April 7, 2011

Pasta with Caramelized Onions & White Wine

What You'll Need:
  • 1/2 cup Panko bread crumbs
  • 3 tbsp Olive Oil
  • 2 cloves garlic, minced
  • 1/2 tsp Kosher salt
  • 2 cups yellow onion, thinly sliced (about 1 pound)
  • 1/2 cup white wine
  • 1/4 cup chicken broth
  • 8 ounces uncooked spiral pasta
  • 1 tbsp Kosher salt
  • 1/4 tsp ground pepper

What You'll Do:
  1. Preheat your oven to 375 degrees.
  2. Combine the Panko, 1 tbsp Olive Oil, 1 clove of garlic, and a dash of salt in a small bowl until combined, then spread in a single layer on a baking sheet and bake for 6 minutes, or until golden.
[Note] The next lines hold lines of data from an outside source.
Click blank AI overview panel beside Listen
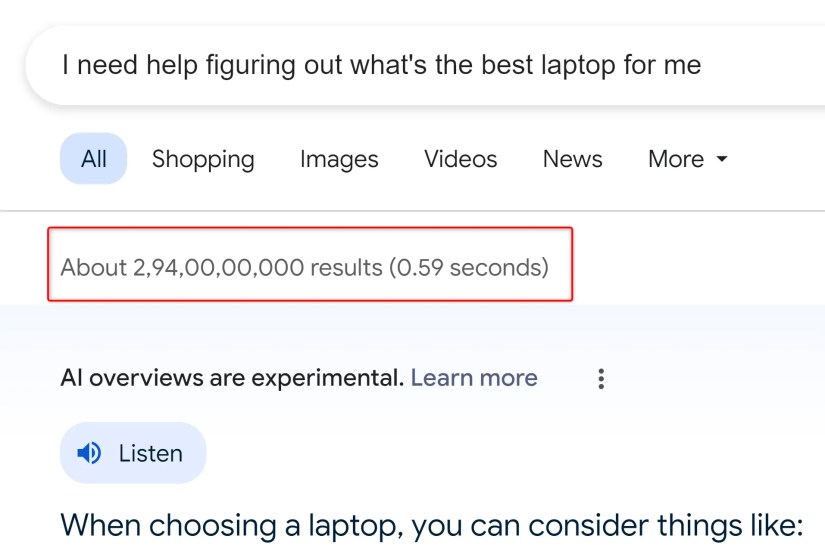Image resolution: width=825 pixels, height=548 pixels. [500, 454]
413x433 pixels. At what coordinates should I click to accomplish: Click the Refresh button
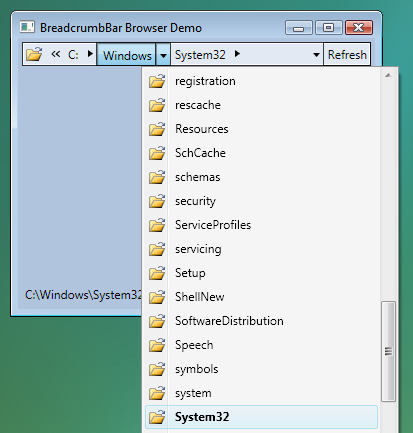coord(347,54)
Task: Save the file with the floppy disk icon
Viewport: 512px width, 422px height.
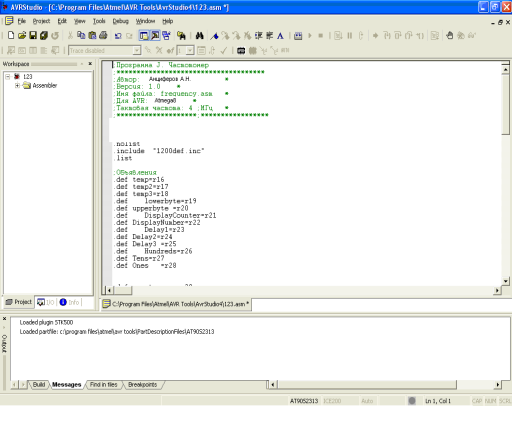Action: pyautogui.click(x=33, y=35)
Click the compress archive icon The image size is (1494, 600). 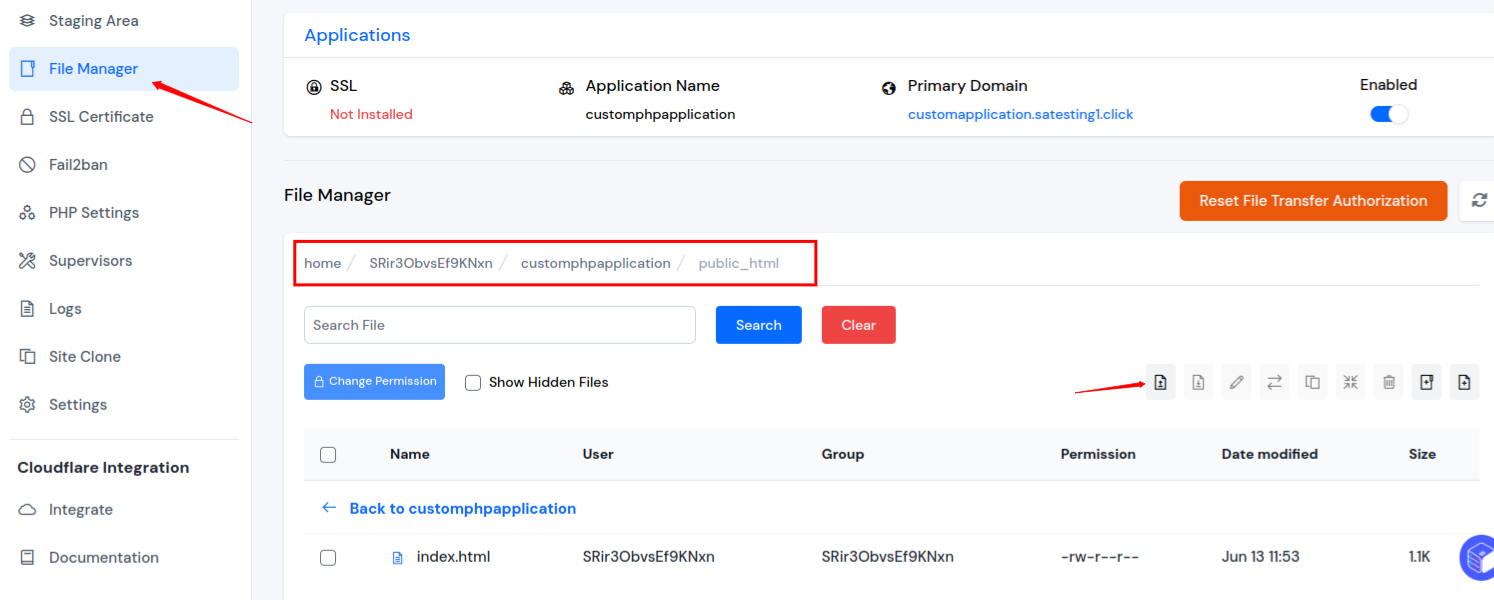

Stir the Panko mixture after 3 minutes.
  3. Heat a large skillet over medium heat and add remaining 2 tbsp Olive Oil.
  4. Add your onions to the skillet and cook about 20 minutes or until brown. Be sure to stir frequently.
  5. Cook your pasta with 1 tbsp Kosher salt according to the package directions.
  6. Add the remaining minced garlic clove and wine, increasing heat to medium-high. Cook for 1 minute.
  7. Add broth to skillet and cook about 5 minutes, or until liquid is reduced to 1/2 cup.
  8. Combine your cooked and drained pasta, remaining salt, and pepper to onion mixture in the skillet and toss together.
  9. Once pasta is served, sprinkle each serving with Panko mixture.
** If you don't have Panko, or would prefer not to purchase Panko (a box shouldn't be more than $2), feel free to use regular breadcrumbs. **

Dish Info:

This flavorful dish will serve 4 people and each serving has 364 calories. It was also adapted from a recipe found in the April 2011 issue of Cooking Light. While this is a great dish (wonderful for company), it does not reheat well so isn't a good choice for left-overs.